Prompt -> Please retype the data below line for line and leave out every picture.
==== Record set ====
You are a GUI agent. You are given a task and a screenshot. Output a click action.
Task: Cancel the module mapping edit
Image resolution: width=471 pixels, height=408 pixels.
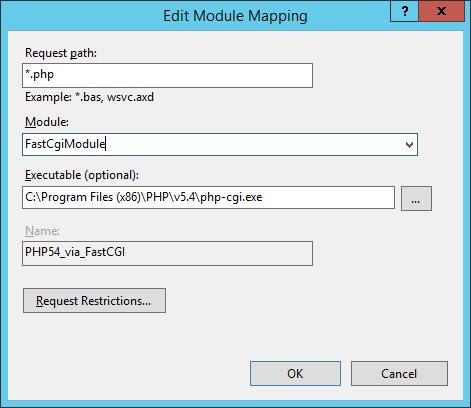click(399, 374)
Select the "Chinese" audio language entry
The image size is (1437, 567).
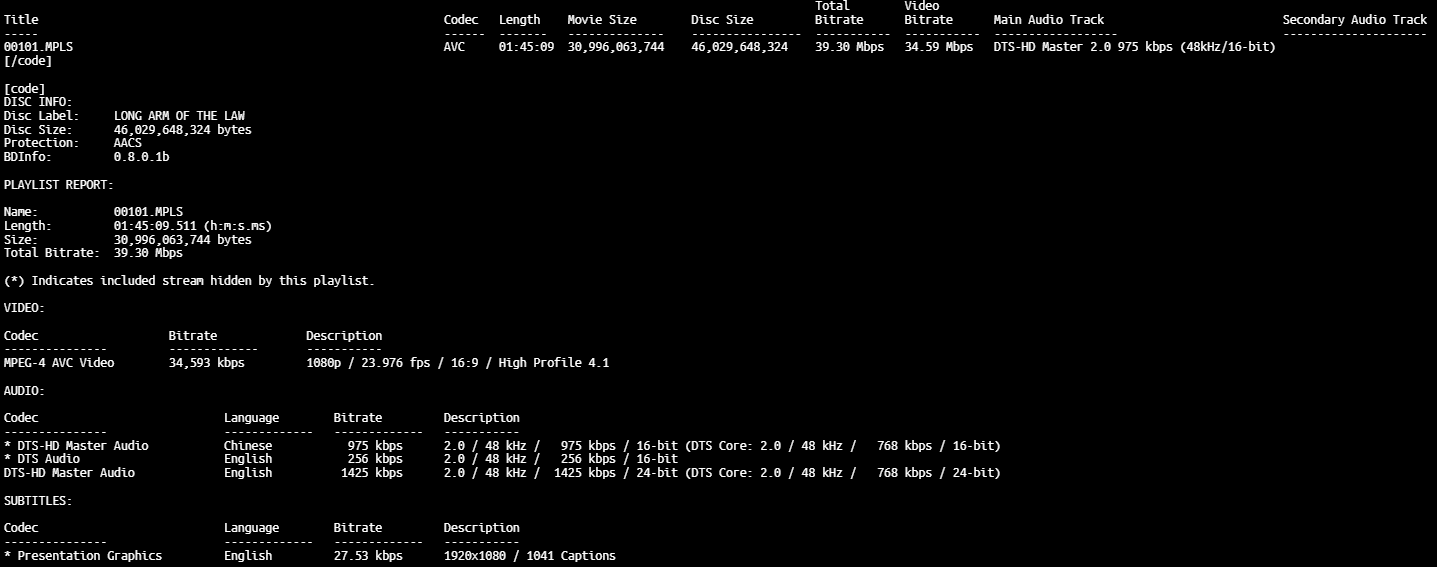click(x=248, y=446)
====
Response to this task ->
You are a GUI agent. You are given a task and a screenshot. Output a click action.
Task: Cancel the module mapping edit
Image resolution: width=471 pixels, height=408 pixels.
click(399, 374)
Select the "Chinese" audio language entry
The image size is (1437, 567).
click(x=248, y=446)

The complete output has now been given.